There was a show-tune ditty that was popular back when I was a kid, which younger readers might also identify as the theme song to Married With Children. “Love and marriage,” went the lyric, “go together like a horse and carriage. This, I tell you, brother: You can’t have one without the other.” In quite the same way, in the context of electoral politics, you can’t have speech without money.
While the internet has made engaging in free speech without a lot of money more feasible than ever, it remains true—especially in the context of campaigning for public office—that money remains the mother’s milk of politics. Of course, that is why the monthly reports on the relative viability of various candidates in both major parties focus not so much on opinion polls, but on fund-raising totals. Even though the amount of popular support a candidate enjoys ultimately affects his or her success at the ballot box, candidates without substantial cash on hand find it prohibitively difficult to make their case.
The problem is that the Bipartisan Campaign Reform Act— better known as McCain-Feingold—has significantly interfered with the ability of third party candidates and other political mavericks to gather together enough funds to inject dynamism and fresh ideas into a political system badly in need of change. (That act recently survived its latest examination by the Supreme Court even though its impact on pure political speech was significantly diluted.)
It’s hard to avoid the suspicion that Congress’ professed concern about the corrupting role of money in the political system may simply be a case of crocodile tears, since the percentage of incumbents being re-elected is about as high these days as it’s ever been. This logic leads to the conclusion that the advent of campaign financing law—beginning with The Federal Election Campaign Act of 1971—failed to create a cleaner, more vigorous political system. Instead, it led to a system in which the obstacles that new and maverick candidates face when launching electoral challenges to incumbents have become so overwhelming that during every election cycle nearly all incumbents get re-elected to the House and Senate. The cost of challenging an incumbent has skyrocketed. All of this might lead a cynic to conclude that campaign finance “reform” is simply a palatable cover for incumbent protection.

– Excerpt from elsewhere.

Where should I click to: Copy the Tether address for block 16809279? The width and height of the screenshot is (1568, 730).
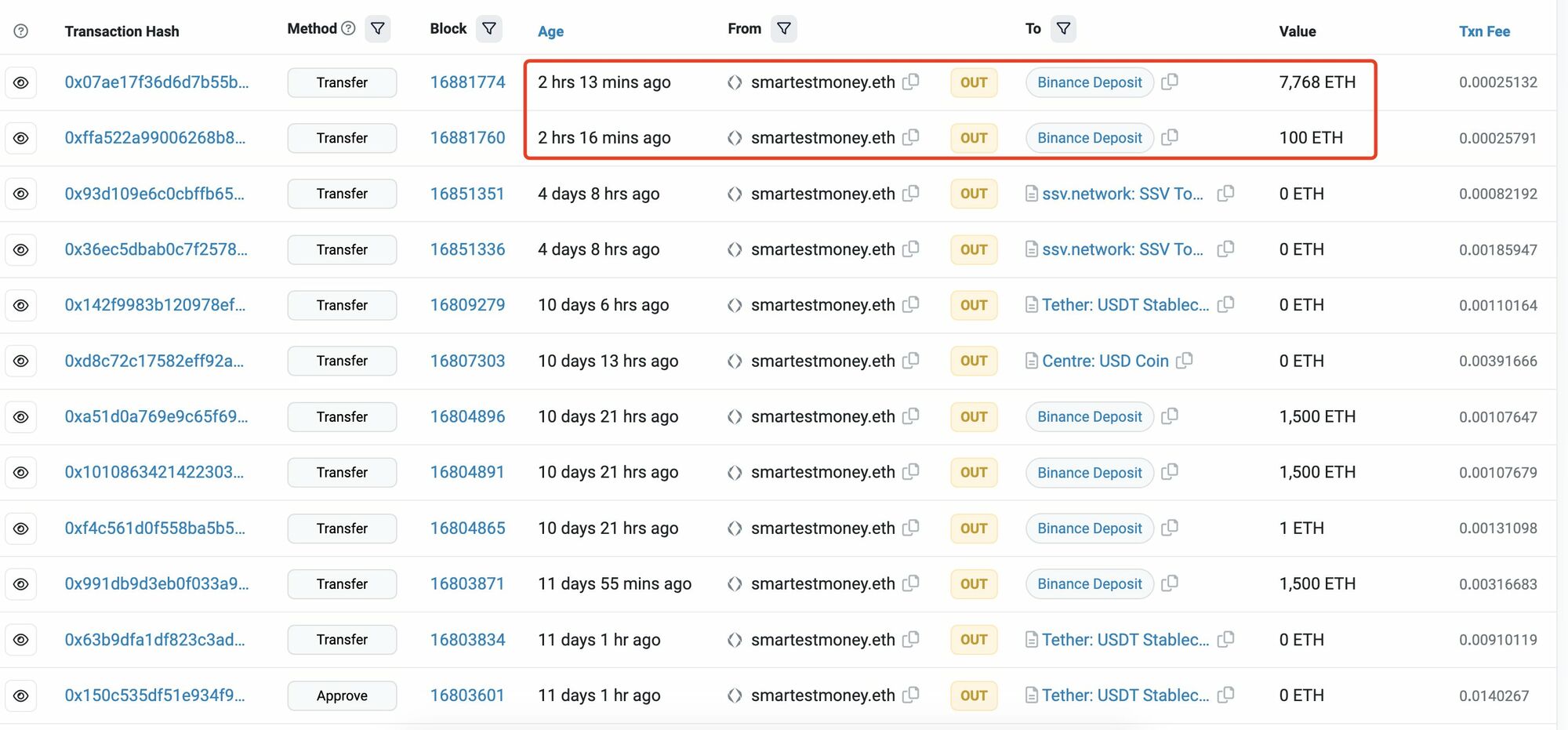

The reality of campaign finance restrictions is that they make it harder, not easier, for new voices to be heard, or for challenges against incumbents to be launched. This has occurred because the restrictions make it difficult for newcomers to the political system to overcome the inherent fund-raising and communications advantages of incumbency. In the celebrated 1976 case of Buckley v Valeo, the Supreme Court upheld campaign finance restrictions in principle and rejected rejecting an overall First Amendment attack, even though the court held that certain kinds of money flows, such as personal funds spent by a wealthy candidate for his own campaign, could not be restricted. I hear my fellow liberals chant about the necessity of freeing politics from the grip of big money, but in fact big money manages rather well to find its way into the political system. It’s those who oppose business-as-usual who are unable to buy the time and venues for being heard by the voters.
In addition to this reality comes what should be obvious to readers of The Free For All—that restricting campaign contributions is a backdoor way of restricting free speech that is, or should be, protected by the First Amendment. This has long made me a supporter of the ACLU’s proposed solution. In 2001, it wrote a letter to the Senate opposing McCain-Feingold, in which it noted sarcastically that the act was “misnamed as ‘The Bipartisan Campaign Finance Reform Act of 2001,’” and was in reality “a destructive distraction from the serious business of meaningful campaign reform.” What is needed, noted the ACLU’s letter, is “a more First Amendment-friendly way to expand political opportunity.” This would entail “public financing for all qualified candidates…without the imposition of burdensome and unconstitutional limits and restraints” on political fund-raising. The ACLU’s commonsense – and constitutional – position on campaign finance is consistent with the position championed for decades by the organization’s now-retired executive director, Ira Glasser, who recommended that the law remove the ceiling from political fundraising by abolishing restrictions on how much a candidate may raise and from whom. Instead, the proposed solution would institute a floor – a minimal amount of public funding for viable and credible candidates so that they might increase the amount of political speech heard at election-time. “Examinations of many campaigns,” testified Glasser before the Senate Committee on Rules and Administration on 3/22/2000, “suggest that if the floor of support is adequate, there is no need to impose a ceiling.” The goal, after all, should be to expand rather than contract the amount of political speech. Liberals who support campaign finance laws that restrict free speech by restricting money are barking up the wrong tree. All they will assure is that we won’t be able to throw the damned rascals out.